LISTED ENTRIES:
::::::::
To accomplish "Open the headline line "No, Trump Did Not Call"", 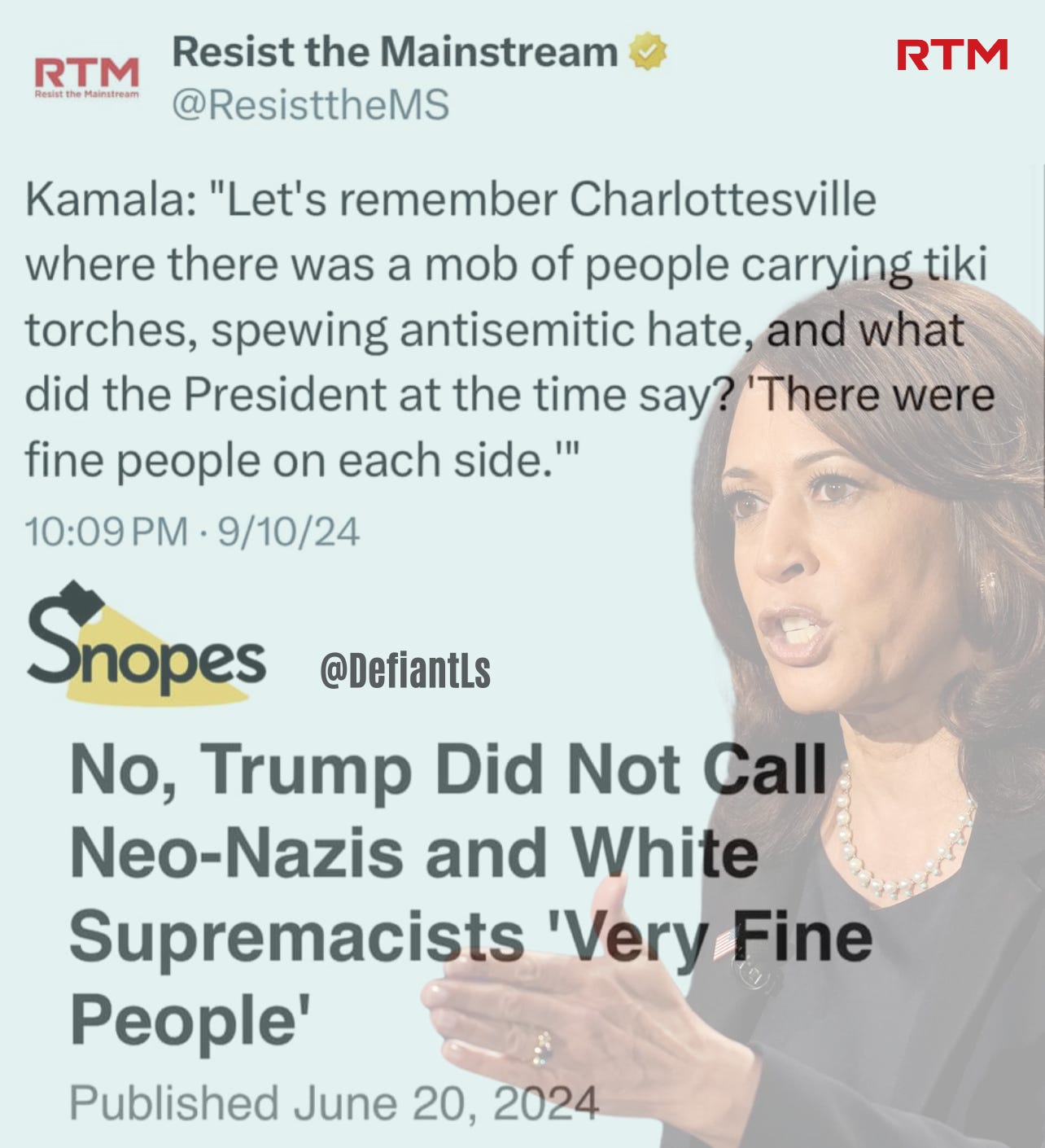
::::::::
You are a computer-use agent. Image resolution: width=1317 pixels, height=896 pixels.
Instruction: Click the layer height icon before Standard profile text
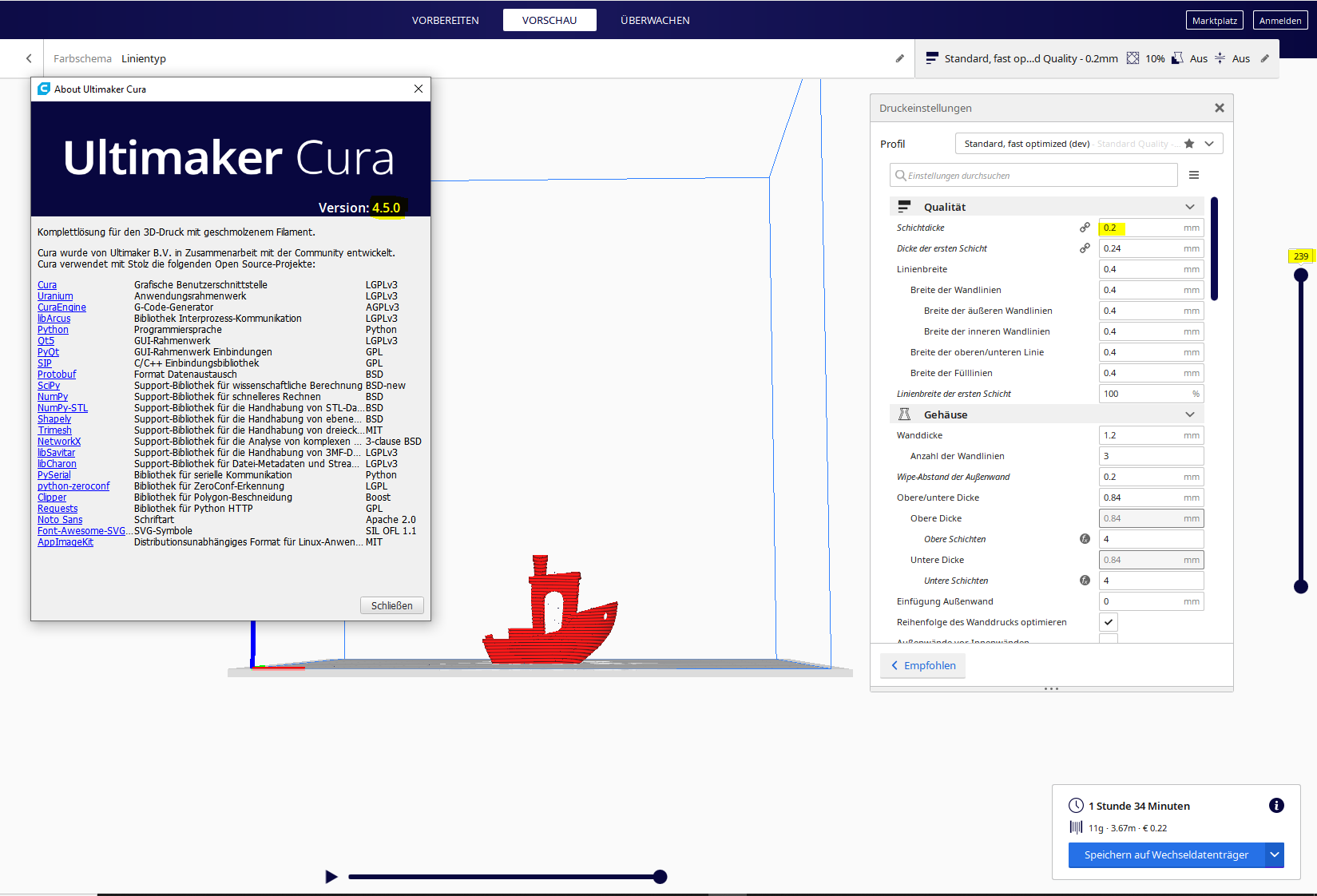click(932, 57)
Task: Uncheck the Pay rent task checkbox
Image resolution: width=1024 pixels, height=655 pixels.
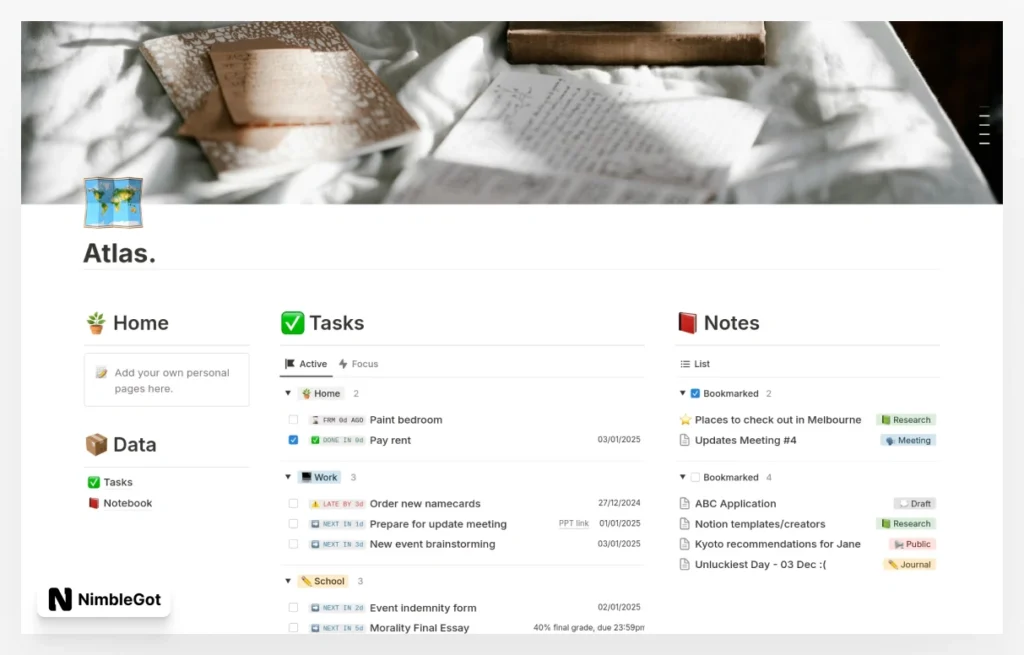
::::::::
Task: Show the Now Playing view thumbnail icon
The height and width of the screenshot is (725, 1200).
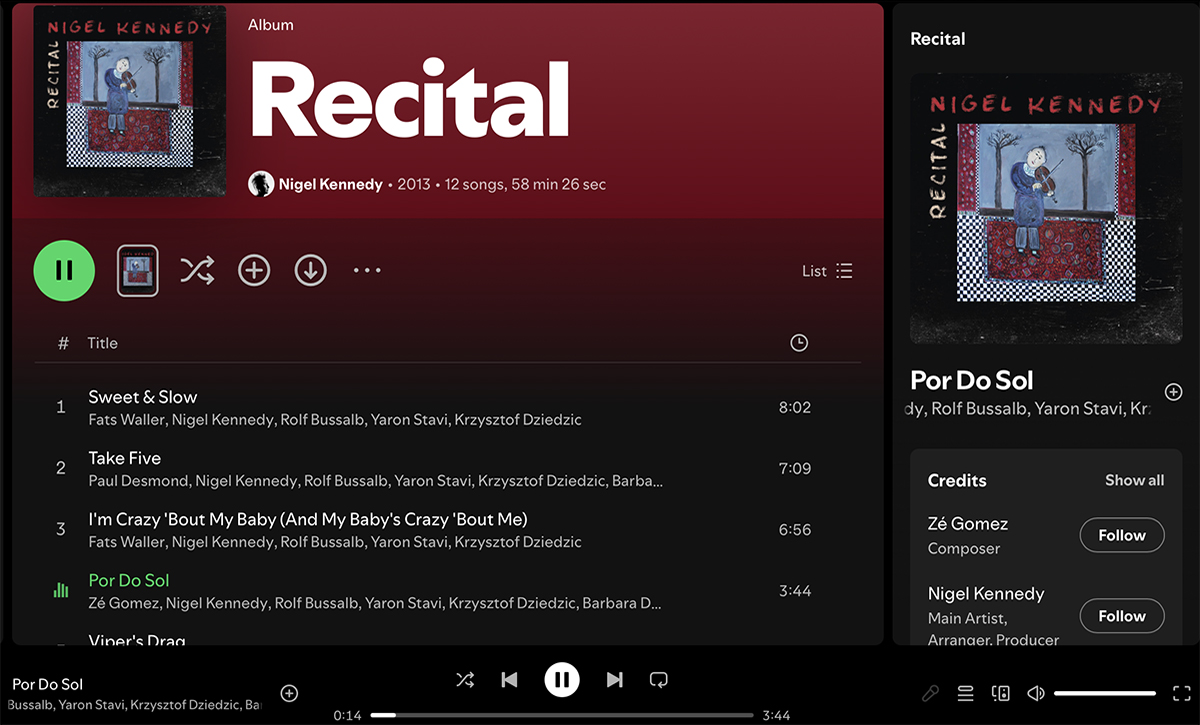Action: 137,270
::::::::
WRITTEN EXERCISE: Copy out the lines of the records from the line with "Task: Uncheck the Pay rent task checkbox" to the line with "Image resolution: width=1024", both included, and nothing else.

TASK ANSWER:
Task: Uncheck the Pay rent task checkbox
Image resolution: width=1024 pixels, height=655 pixels.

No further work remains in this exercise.